Fibromyalgia is a common ‘rheumatic’ disorder – where complaints arise from muscles, tendons and ligaments rather than the joints.
No long term damage is sustained, but symptoms may continue for months or even years.
What causes fibromyalgia?
People can develop fibromyalgia if their sleep is disturbed repeatedly. Therefore anything that causes sleep problems may eventually lead to it, eg people with arthritis may develop fibromyalgia because the pain and stress of that original condition may have disturbed their sleep pattern (this is called secondary fibromyalgia).
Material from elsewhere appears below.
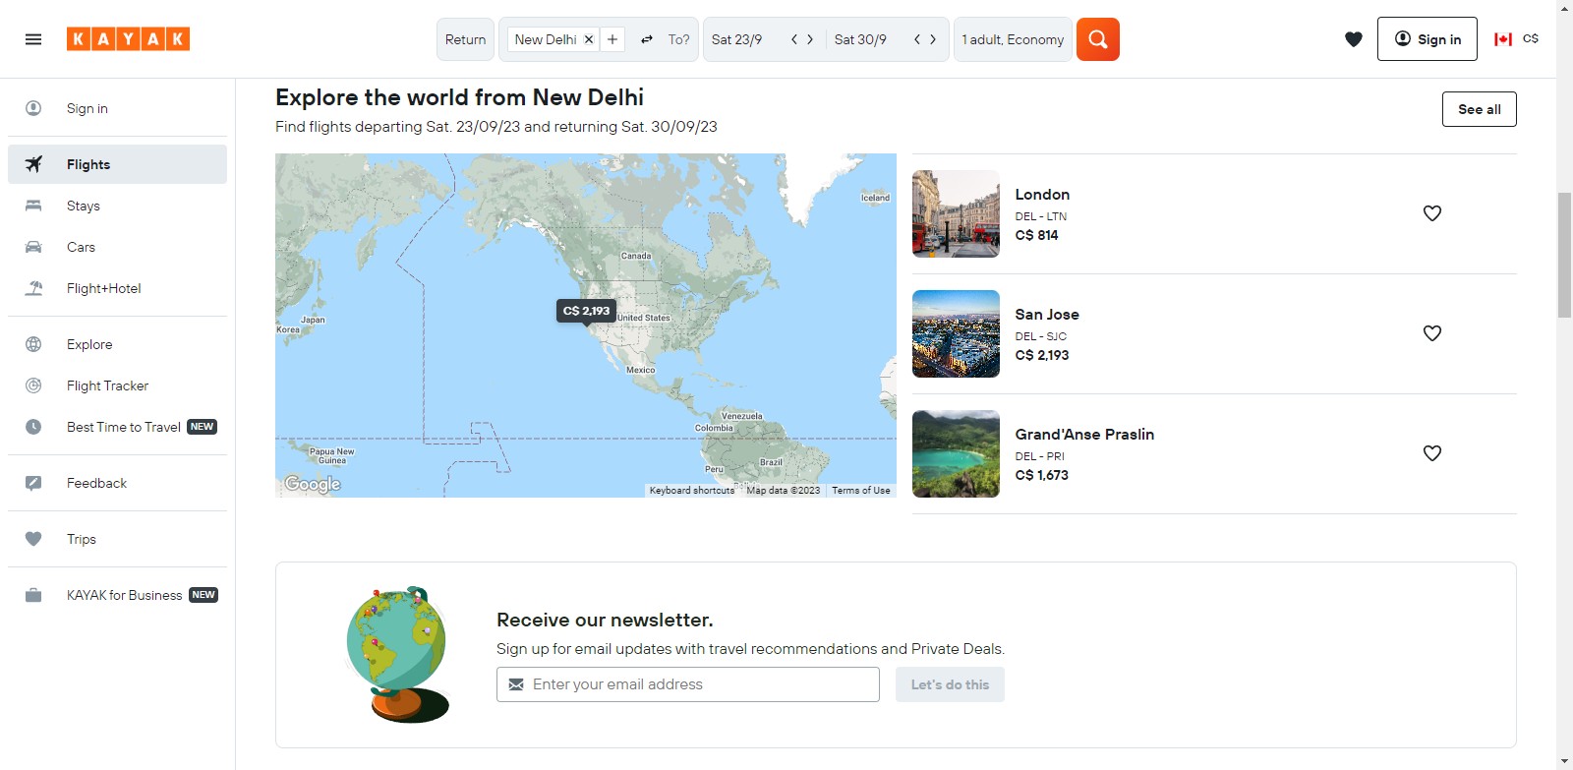Open the hamburger navigation menu
Screen dimensions: 1573x770
(33, 39)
With Fibromyalgia, once a sleep disturbance ensues this can result in a viscous cycle of pain and distress. 3% of the population is affected with 10 times more women than men suffering.
Symptoms of fibromyalgia
The main characteristics of fibromyalgia are aching in the body with sore points in at least eight tender areas of the body such as on the outer side of the elbows, top of the shoulders, upper part of the front of the chest, inner side of the knees, etc.
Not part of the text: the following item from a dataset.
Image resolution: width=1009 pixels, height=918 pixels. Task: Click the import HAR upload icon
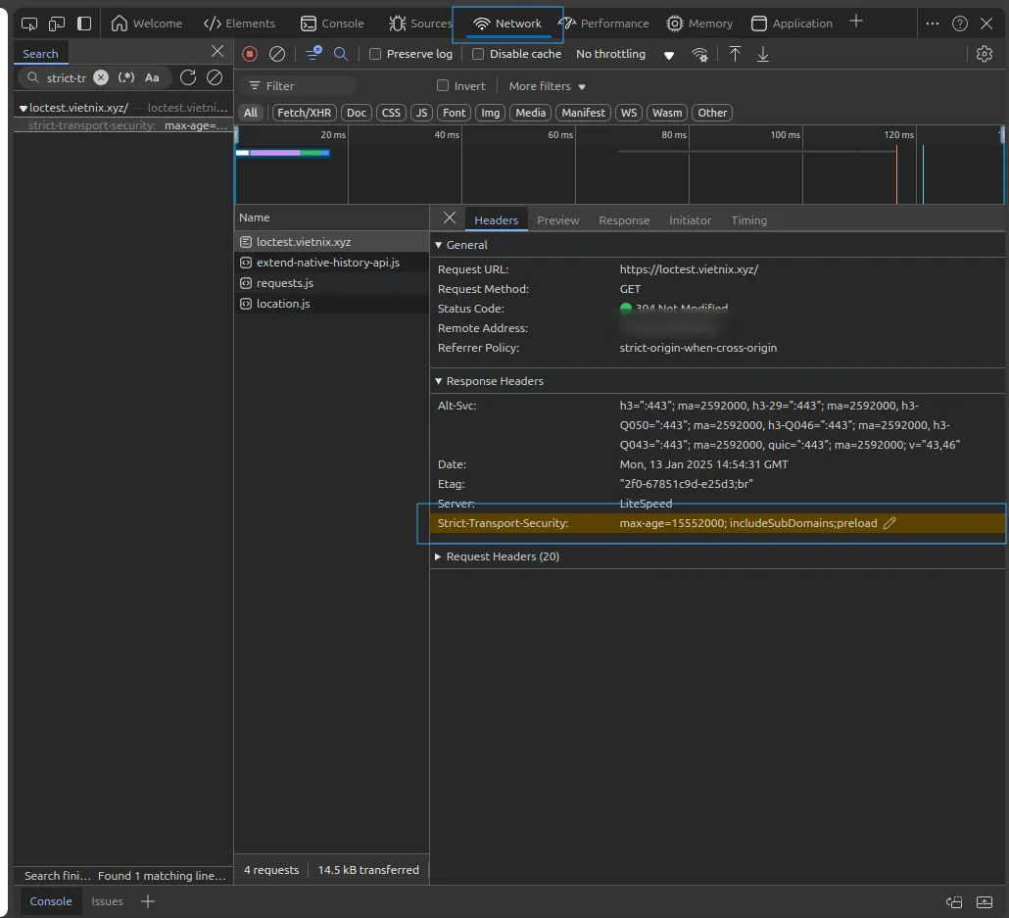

Patients may be tired, lack stamina. Other symptoms include a sensation of poor circulation or an apparent feeling of swelling of the hands and feet, although this does not actually happen. Tingling and numbness in the fingers and toes with a feeling of restlessness in the legs, particularly at night, can also occur.
Patients often feel irritable, down or even weepy. They may suffer from headaches, poor concentration or lack of memory, irritable bowel syndrome, women can also suffer painful periods.
How can fibromyalgia be diagnosed?
There’s no single test, such as a blood test or X-rays, to help in the diagnosis.
The doctor may suspect the condition from the symptoms in the absence of any structural damage, inflammation or swelling of the joints.
The presence of sore areas on the body along with a history of undue tiredness and sleep disturbance can help the doctor to make the diagnosis.